Eventually, the public pressure grew so intense that the university said she could continue to teach the Deviance class. Adler, however, still felt her position to be too precarious. She returned for one last semester, then retired. “I wanted to make it seem like they had not beaten me, but I knew I could only stay for a semester,” she says.

“I feel bad that I was caught so unaware, that I hadn’t realized that the codes had shifted,” Adler says. “People would be well advised to quake in their boots when they hear they’re being investigated.”

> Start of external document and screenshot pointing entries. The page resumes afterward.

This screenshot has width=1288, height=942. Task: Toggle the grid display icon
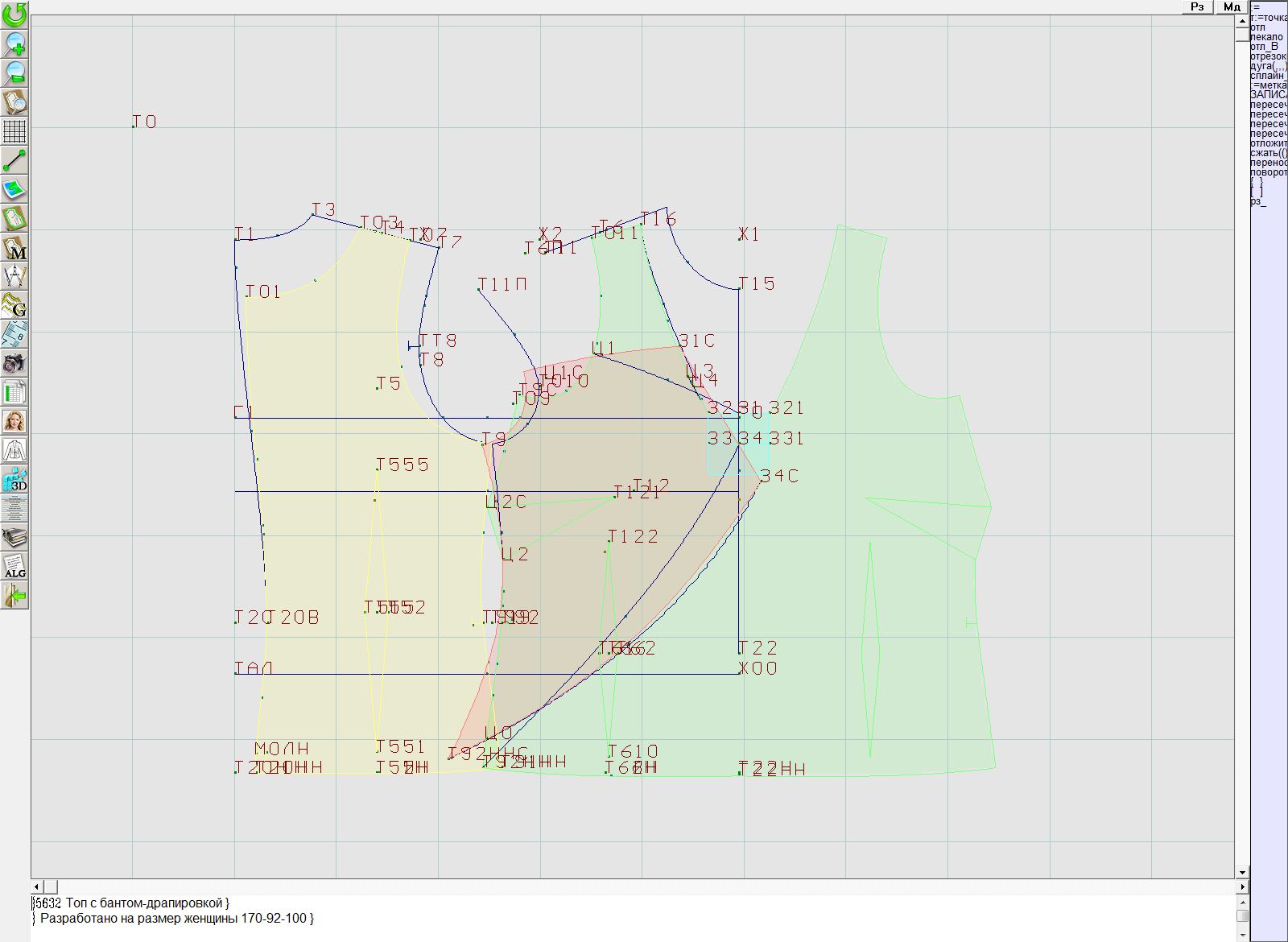[x=14, y=130]
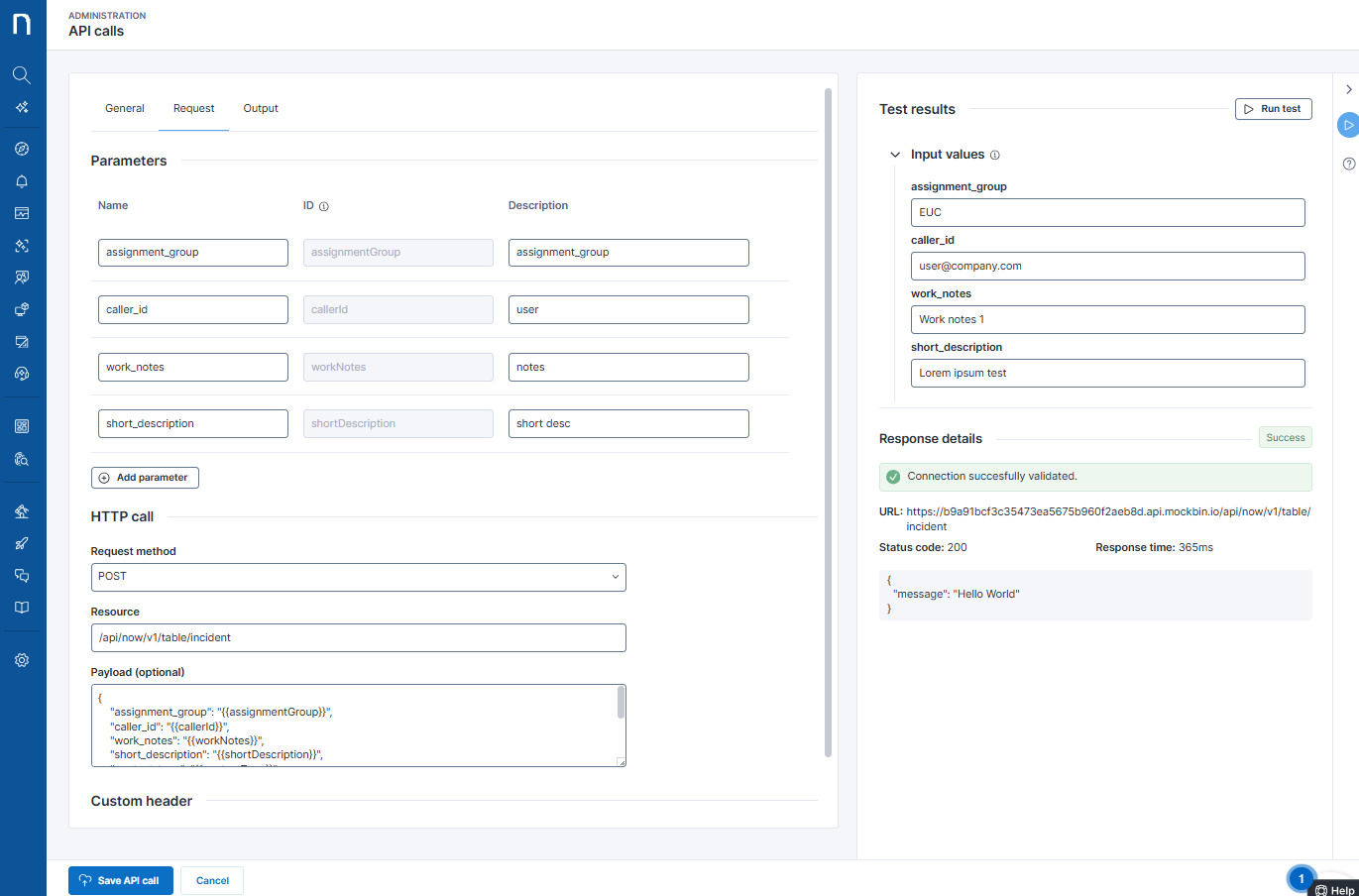Collapse the Input values section
The height and width of the screenshot is (896, 1359).
tap(895, 155)
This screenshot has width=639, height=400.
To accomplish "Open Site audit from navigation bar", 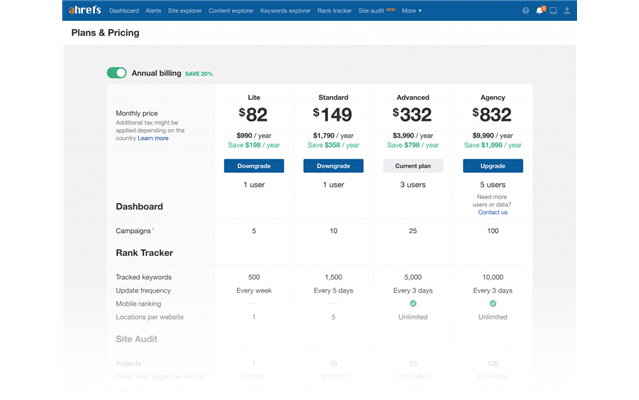I will tap(372, 11).
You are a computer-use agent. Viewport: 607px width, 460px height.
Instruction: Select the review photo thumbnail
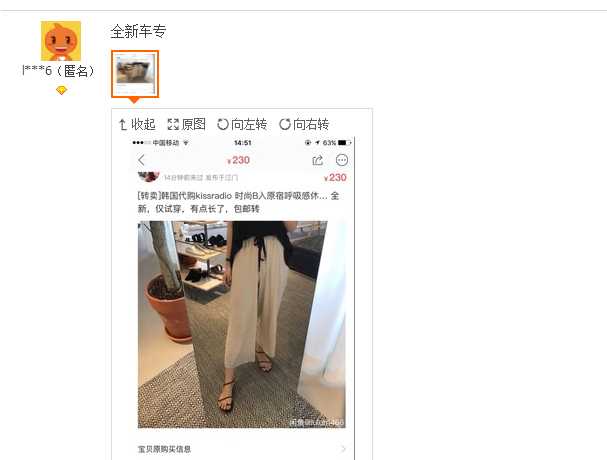(x=135, y=74)
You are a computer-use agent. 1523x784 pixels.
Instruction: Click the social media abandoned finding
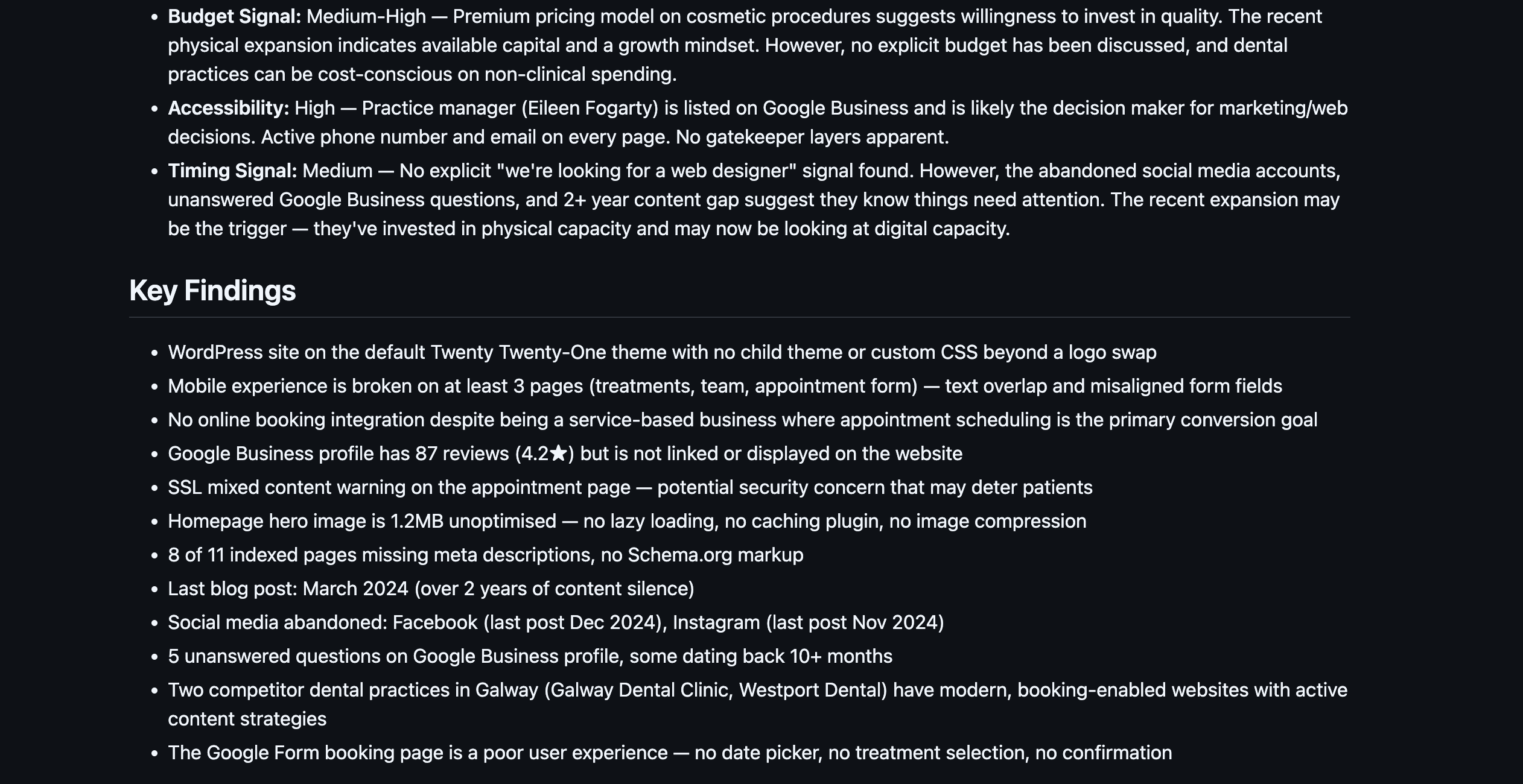(556, 622)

That is, if they care about advancement in academia. Levinson, who just finished his stint at Emory, does not. He says he never wants to teach undergraduates again, and thus sounds almost merry as he unloads his disgust with the whole process. “The academic world can go shove itself up my ass,” he says. “I’d rather dig ditches than have to deal with a bunch of spoiled rich white kids.”

Ultimately, Levinson says, he gave in to a combination of administrative pressure and fear of being forced to endure the bureaucratic gauntlet of a sexual-harassment investigation. One administrator, he says, told him that while he could fight the potential charges, “at the end of the day he was like don’t bother, it doesn’t even matter. It’s just a stupid grade.” Levinson changed it.

Then, when his fellowship was over and he’d left campus, he logged back in the system and changed it back.